Disclaimer: I am not a medical professional and this is not medical advice.
A recent study provides further confirmation that HRT usage does not necessarily preclude fertility. Leung et al. (2019) examined the outcomes of 26 trans men seeking fertility treatment, 61% of whom had taken testosterone for an average of 3.7 years. These trans men discontinued testosterone for an average of 4 months before undergoing ovarian stimulation for the purpose of fertility preservation (cryopreservation of eggs or embryos) or uterine transfer of embryos.
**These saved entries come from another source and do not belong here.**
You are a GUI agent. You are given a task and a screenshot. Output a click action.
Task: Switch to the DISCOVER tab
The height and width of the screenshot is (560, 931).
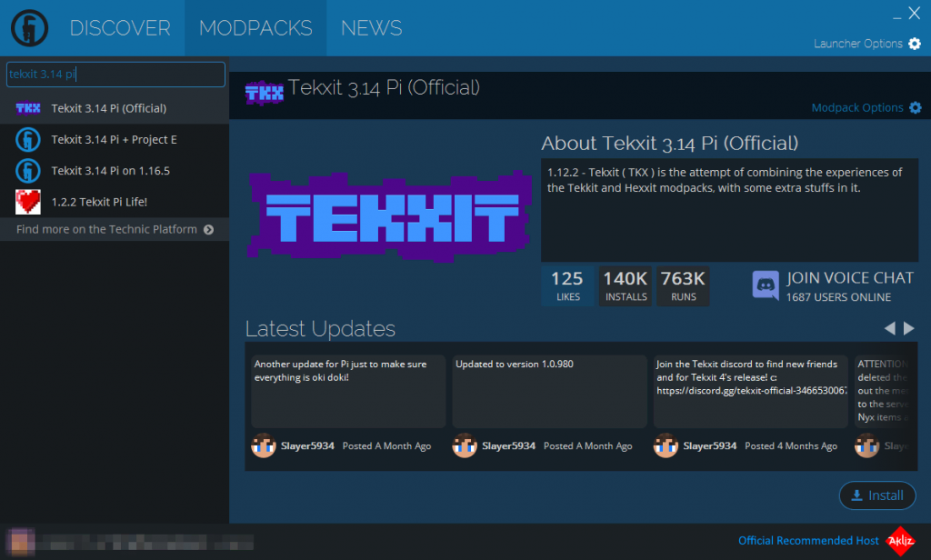click(x=119, y=27)
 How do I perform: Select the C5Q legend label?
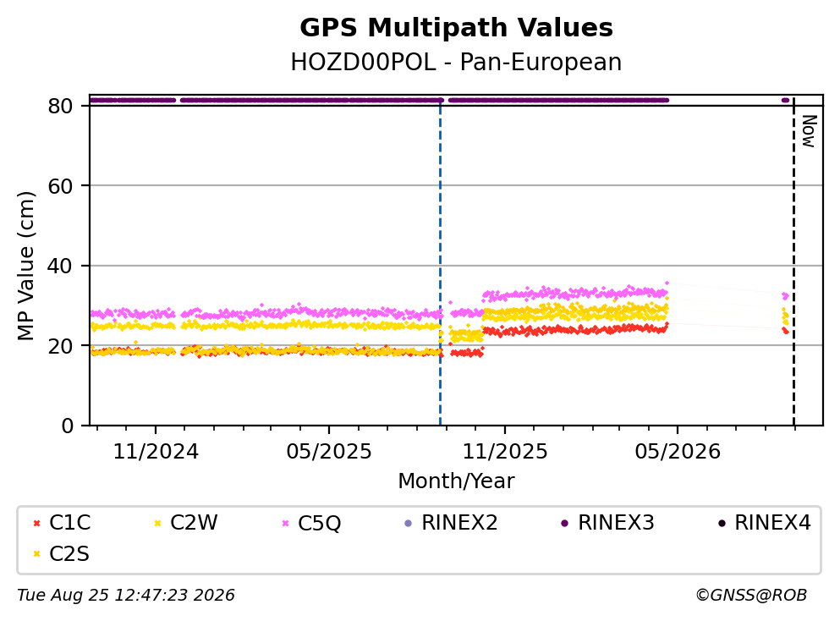pyautogui.click(x=319, y=523)
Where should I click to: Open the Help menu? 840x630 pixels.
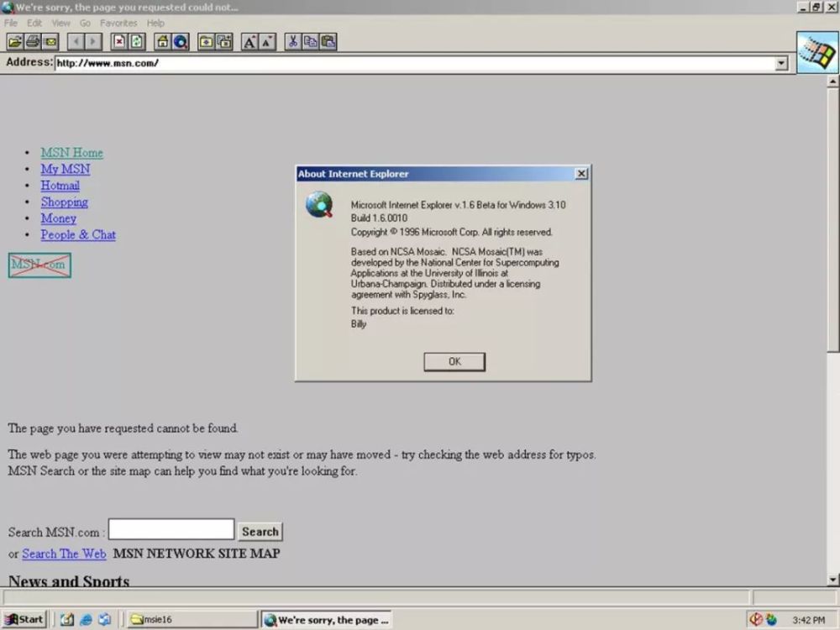(156, 23)
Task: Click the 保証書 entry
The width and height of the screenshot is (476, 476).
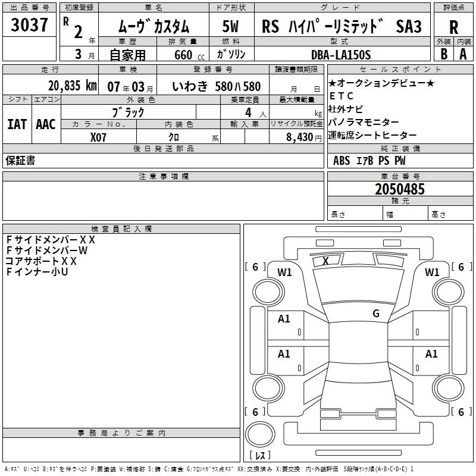Action: [x=20, y=161]
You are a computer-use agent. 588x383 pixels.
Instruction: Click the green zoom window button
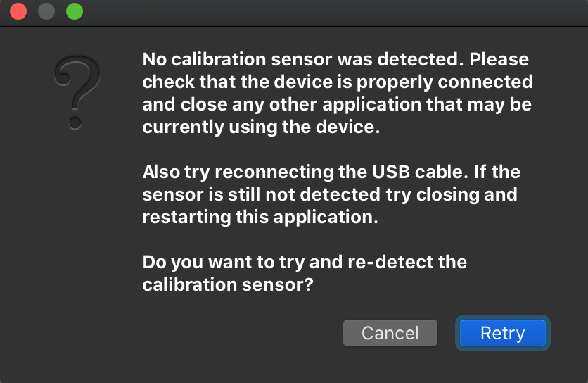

Notably, the protocols used for ovarian stimulation in trans men “were the same as those used for cisgender patients; there was no unique protocol specifically tailored for transgender patients.” Trans men were matched to cisgender women for comparison by age, BMI, and levels of anti-Müllerian hormone.
In each cycle of ovarian stimulation, the cis women in the study had an average of 15.9 eggs retrieved. Not only did trans men have just as many eggs retrieved – they had significantly more.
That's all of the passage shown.